Partly because of that background, Meredith Farkas’ recent post struck a nerve. This particular sentence caught my eye:

We need to go back to a model where scholarly publishing is about providing access to scholarship . . .

It reminded me of a conversation that I had with an archivist earlier this year. This individual argued that the turf wars between academics (history professors such as myself) and archivists harmed the scholarly pursuit.  Archives need to be open and accessible to the public, which was one of my rallying cries earlier this year about the Tennessee State Library and Archives. At the same time, academics do not possess a proprietary right to sources that they are using. For example, if a family genealogist is using a source at an archive that I need for my academic research, or if an archive has restricted access to a collection, it is not my right to demand that my research takes priority or that the rules don’t apply to me. (You laugh, but I’ve seen both happen.)

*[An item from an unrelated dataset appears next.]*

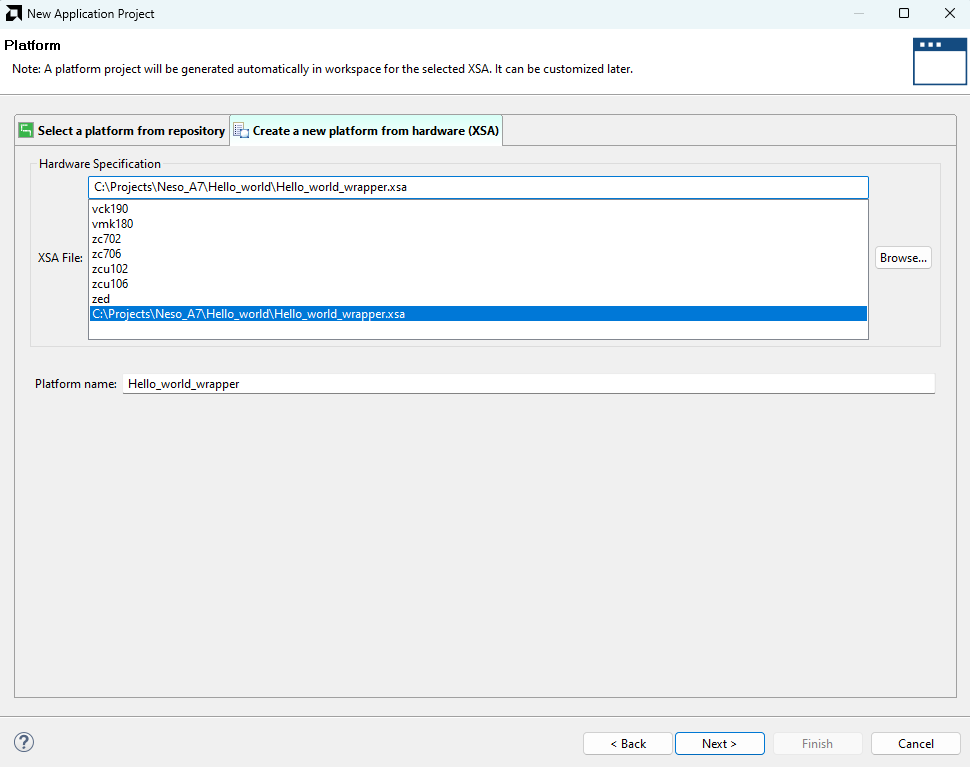Pick zc706 from the hardware list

It’s also a shame that academics sometimes view library and archival staff as people to do their bidding instead of partners in scholarship. Believe me, library and archival staff have helped me immensely over the years, identifying sources that might be useful, finding extra funding for books that I needed for upcoming courses, and ordering obscure interlibrary loan requests. Without them, I would never have finished my undergraduate degree, graduate school, or my first book, nor would my students have had the access that they needed to do the work required.

So, for all of you librarians and archivists who’ve helped me and others over the years, thank you. You don’t get enough credit (or pay) for what you do.